YOUR OBJECTIVE => Look through the listing below and give the number of lines in which "search" occurs, nothing more.

INFORMATION PROVIDED =>
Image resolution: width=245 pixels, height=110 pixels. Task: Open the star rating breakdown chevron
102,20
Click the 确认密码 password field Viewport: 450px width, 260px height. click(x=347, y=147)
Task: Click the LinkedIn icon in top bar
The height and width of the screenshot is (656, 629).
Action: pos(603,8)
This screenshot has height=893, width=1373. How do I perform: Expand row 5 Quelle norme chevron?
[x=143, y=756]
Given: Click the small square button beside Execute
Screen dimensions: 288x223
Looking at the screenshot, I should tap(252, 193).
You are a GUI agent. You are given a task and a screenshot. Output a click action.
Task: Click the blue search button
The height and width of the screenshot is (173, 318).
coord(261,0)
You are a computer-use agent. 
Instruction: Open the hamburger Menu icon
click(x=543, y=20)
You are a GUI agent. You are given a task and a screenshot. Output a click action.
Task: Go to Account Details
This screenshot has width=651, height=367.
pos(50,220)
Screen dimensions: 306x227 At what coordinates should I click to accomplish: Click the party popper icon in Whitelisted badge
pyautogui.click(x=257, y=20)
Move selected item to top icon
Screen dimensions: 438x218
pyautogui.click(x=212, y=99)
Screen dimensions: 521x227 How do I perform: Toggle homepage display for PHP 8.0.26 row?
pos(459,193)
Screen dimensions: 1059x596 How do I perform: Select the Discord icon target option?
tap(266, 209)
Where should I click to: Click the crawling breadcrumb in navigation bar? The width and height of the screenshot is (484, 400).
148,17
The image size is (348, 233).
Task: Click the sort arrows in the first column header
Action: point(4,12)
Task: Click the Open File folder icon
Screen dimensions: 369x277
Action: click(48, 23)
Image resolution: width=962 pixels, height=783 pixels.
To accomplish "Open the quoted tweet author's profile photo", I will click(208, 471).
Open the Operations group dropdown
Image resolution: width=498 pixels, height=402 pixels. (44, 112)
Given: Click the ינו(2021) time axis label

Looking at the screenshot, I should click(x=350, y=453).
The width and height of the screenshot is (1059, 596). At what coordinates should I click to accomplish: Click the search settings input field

TASK SOLUTION => 2